Уже после Галлиполи один из наших офицеров встретил Селезнева в дроздовской форме на улице в Софии. Оказывается, Селезнев, как ни в чем не бывало, служил в нашей контрразведке при генерале Ронжине: я немедленно сообщил о Селезневе в штаб, но он успел скрыться. Снова выплыл он уже в Германии, где его арестовали за подделку паспорта, и, наконец, в Париже, когда после похищения генерала Кутепова он пытался получить 500 000 франков за указание похитителей.

Трое советских агентов были тогда преданы военно-полевому суду, от которого не отвертелся бы, конечно, и Селезнев. Всех троих приговорили к расстрелу. Тот, кого мы прозвали Сыном Головина, не вызвал во мне жалости, хотя и проиграл свою игру со смертью как-то очень уж жалко и ничтожно, зарвавшись на шатком вранье.

В том, что он принял на себя чужое имя, уворовал чужую жизнь - мальчишескую белую жизнь, которую он так складно рассказывал, было нечто зловещее, отталкивающее. Все так и оказалось, как рассказывал советский агент: был в Черноморском полку кадетик Головин, воспитанник 2-го Московского корпуса, был Головин оставлен в тифозной горячке, во вшах в нетопленой хате; красные захватили его, и был запытан насмерть Головин, и чекисты вымучили от него все, что им было надо. И вот пришел к нам некто с мертвым лицом без кровинки, с прозрачными пустыми глазами, чекист, принявший на себя судьбу мертвеца, и чекиста расстреляли без пощады.

Дело о Сыне Головина оборвало сеть советской агентуры в Дроздовской дивизии. Наш фронт в Крыму не имел устойчивой линии. Дивизия была в подвижных рейдах, уходила, приходила, снова уходила. Этим и пользовалась советская разведка: в деревнях, по которым проходила линия подвижного фронта, большевики оставляли тайные явочные ячейки, куда их агенты передавали сведения о дроздовцах для штаба 13-й советской армии и где получали задания.

Мне хорошо помнится еще один перебежчик. Случилось это задолго до Крыма, после нашего отступления, когда мы стали зимой 1919 года под самым Азовом в селе Петрогоровке. Темная, суровая зима. Всегда стужа, злой ветер с Дона. Мы стояли в селе, на холмах, над долиной Дона, над ровной низиной в сугробах, над которыми стенала метель.

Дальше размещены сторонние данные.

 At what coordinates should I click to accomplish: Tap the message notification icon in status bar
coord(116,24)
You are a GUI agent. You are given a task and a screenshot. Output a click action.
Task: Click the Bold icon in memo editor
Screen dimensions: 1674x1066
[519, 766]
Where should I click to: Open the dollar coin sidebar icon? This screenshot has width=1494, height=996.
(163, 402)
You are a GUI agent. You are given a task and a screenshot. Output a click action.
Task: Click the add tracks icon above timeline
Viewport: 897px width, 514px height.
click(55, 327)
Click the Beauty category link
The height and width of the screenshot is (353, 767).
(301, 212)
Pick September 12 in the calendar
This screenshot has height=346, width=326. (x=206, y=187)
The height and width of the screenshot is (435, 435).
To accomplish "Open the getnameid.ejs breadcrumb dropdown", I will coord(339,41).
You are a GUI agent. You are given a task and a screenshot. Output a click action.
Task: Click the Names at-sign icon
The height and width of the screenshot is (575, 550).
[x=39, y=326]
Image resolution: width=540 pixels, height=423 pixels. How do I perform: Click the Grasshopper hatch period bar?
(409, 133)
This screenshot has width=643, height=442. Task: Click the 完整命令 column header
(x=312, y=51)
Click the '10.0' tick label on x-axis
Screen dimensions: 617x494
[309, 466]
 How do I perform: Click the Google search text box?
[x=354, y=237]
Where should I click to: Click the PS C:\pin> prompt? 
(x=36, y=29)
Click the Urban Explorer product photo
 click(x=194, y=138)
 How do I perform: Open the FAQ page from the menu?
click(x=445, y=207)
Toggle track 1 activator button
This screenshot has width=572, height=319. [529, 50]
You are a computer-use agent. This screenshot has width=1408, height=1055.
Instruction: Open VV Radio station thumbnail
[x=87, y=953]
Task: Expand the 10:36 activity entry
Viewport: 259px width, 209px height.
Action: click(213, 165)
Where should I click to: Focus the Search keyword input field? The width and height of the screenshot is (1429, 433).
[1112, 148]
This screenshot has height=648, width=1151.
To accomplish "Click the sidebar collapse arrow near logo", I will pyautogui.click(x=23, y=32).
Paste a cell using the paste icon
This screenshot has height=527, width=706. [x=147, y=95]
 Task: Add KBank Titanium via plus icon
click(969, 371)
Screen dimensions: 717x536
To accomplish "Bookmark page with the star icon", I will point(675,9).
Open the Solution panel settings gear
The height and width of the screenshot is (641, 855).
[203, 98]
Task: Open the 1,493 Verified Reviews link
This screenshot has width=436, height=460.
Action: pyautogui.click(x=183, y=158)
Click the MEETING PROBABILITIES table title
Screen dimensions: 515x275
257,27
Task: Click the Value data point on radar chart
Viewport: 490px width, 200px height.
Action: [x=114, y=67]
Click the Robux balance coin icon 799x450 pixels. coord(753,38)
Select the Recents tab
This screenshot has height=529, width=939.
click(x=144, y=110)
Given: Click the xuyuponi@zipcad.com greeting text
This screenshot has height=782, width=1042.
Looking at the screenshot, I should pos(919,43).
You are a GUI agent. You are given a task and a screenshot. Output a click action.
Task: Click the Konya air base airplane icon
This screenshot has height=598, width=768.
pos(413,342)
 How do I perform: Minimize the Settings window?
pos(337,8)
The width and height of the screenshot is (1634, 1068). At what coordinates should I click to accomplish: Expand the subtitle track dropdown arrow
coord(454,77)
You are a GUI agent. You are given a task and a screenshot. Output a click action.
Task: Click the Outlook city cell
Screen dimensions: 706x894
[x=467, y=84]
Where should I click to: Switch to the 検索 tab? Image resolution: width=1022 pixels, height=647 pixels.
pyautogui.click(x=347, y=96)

За равниной тянулись темные, потрескивающие на морозе заросли придонских камышей.

Чтобы отдых наших бойцов был вернее, я выставлял два ряда сторожевых охранений: походные заставы с часовыми и подпасками занимали крайние хаты села, а полурота команды пеших разведчиков, разбитая на дозоры, уходила ночью в камыши к Дону.

В каждый дозор назначалось трое-четверо солдат, с ними офицер из офицерской роты. Вечером, в темноте, все дозоры собирались к штабу, я выходил к ним, здоровался и всегда сам объяснял им задачу ночного охранения.

Надо сказать, что заросли камышей шли вдоль Дона двумя полосами: одна узкая, в полверсты шириной, за ней обледеневшая голая поляна в сугробах, а после этой поляны мерзлые, черные камыши вплотную подходили к берегу Дона. На поляну между двух зарослей я непременно посылал дозор, и этот пост на окраине поляны уже знал каждый наш разведчик.

В ночь на 10 января полурота команды пеших разведчиков, крепко хрустя по снегу, подошла к штабу. Я назначил по числу дозоров двенадцать офицеров из офицерской роты, дал задания, и полурота двинулась в студеную темноту.

На рассвете дозоры вернулись в обмерзших шинелях, поседевшие от инея, и начальник команды разведчиков доложил мне, что один дозор из трех солдат с офицером из ночного охранения не вернулся.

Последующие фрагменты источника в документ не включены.